To do | Continue the piece about the proposed Whatcom County Jail and the Justice Project Stakeholder Advisory Committee, starting right after its last line, the email subject line.

Extract provided |
┄┄┄┄┄┄┄┄┄┄┄┄┄┄┄┄┄┄┄┄

How can we be confident we won’t just build another Whatcom County Jail? / Letter to the Justice Project Stakeholder Advisory Committee

May 11, 2022 Dena Jensen

Next week, on Monday, May 16, 2022, City of Bellingham is hosting their town hall meeting on Public Safety. Here is the link to attend that town hall:

In advance of that forum the Bellingham City Council received some presentations yesterday from the Whatcom County Prosecutor and from Bellingham Police Department’s Deputy Chief related to crime. 

Based on material I heard in those presentations I sent the email below to the Whatcom County Justice Project’s Stakeholder Advisory Committee. This is the email address people can use to contact them:

Subject: How can we be confident we won’t just build another Whatcom County Jail?

┄┄┄┄┄┄┄┄┄┄┄┄┄┄┄┄┄┄┄┄

Records supplied |

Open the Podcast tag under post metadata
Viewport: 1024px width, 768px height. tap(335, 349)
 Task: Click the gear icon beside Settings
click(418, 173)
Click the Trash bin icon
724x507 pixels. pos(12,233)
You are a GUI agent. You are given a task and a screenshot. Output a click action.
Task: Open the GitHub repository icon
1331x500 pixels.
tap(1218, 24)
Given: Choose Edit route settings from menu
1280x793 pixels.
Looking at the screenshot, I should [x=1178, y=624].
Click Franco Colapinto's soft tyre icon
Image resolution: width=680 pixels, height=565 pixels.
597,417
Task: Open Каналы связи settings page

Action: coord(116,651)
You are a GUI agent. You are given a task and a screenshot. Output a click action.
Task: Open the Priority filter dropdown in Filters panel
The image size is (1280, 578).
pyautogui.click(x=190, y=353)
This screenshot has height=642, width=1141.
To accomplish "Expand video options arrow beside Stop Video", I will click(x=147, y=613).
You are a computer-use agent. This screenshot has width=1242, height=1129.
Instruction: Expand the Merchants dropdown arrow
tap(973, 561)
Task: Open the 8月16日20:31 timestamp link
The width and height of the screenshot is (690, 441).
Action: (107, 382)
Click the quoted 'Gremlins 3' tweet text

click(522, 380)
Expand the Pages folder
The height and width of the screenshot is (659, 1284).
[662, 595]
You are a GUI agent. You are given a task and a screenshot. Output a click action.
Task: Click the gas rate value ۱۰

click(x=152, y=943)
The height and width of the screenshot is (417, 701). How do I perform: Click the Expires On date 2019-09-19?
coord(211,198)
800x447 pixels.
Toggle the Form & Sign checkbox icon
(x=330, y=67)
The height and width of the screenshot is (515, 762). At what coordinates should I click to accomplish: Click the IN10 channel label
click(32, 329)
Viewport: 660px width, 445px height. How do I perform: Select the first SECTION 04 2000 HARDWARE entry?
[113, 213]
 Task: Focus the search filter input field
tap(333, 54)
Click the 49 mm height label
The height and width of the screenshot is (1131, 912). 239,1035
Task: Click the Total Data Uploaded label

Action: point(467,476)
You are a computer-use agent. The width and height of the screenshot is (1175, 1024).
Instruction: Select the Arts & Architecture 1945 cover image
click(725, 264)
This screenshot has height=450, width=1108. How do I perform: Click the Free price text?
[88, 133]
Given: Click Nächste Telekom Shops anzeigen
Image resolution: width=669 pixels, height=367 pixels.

┄┄┄┄┄┄┄┄┄┄┄┄┄┄┄┄┄┄┄┄

Exercise output |
Dear Stakeholder Advisory Committee:

When I think about the breaking the legacies of violence, displacement, migration, and settlement that have characterized our past and the injustice inflicted upon people who are indigenous to our region, it occurs to me that the level of change required to do that is much greater than what any of us contemplate when actually proposing actions to do that.   There are many landmark moments in our history, like the right to vote finally being guaranteed to Native Americans in every U.S. state just 58 years ago, that remind us how slow and restrained we have been in regard to breaking those legacies. Meanwhile, Native Americans continue to suffer many obstacles to voting, continued injustice, and last year was the first one that a Racial Equity Commission was funded by our local governments here.

I listened to Whatcom County Prosecutor Eric Richey’s presentation at yesterday’s 5/9/22 Bellingham City Council Committee of the Whole meeting. My understanding of his priorities were those of advocating for a new jail with more space, and for community members to call for their legislators to pass stricter penalties for violating certain laws. Mentioning medical and behavioral health was at the bottom of his list of causes for crimes, and treatment for those health issues was again at the bottom of his list for answers to it.

I think we have to question whether bringing mental and behavioral health services onto lists related to justice at all, at this point, should be viewed as a victory and whether our community members who have been calling for those services for decades are going to be – or should be – satisfied with that.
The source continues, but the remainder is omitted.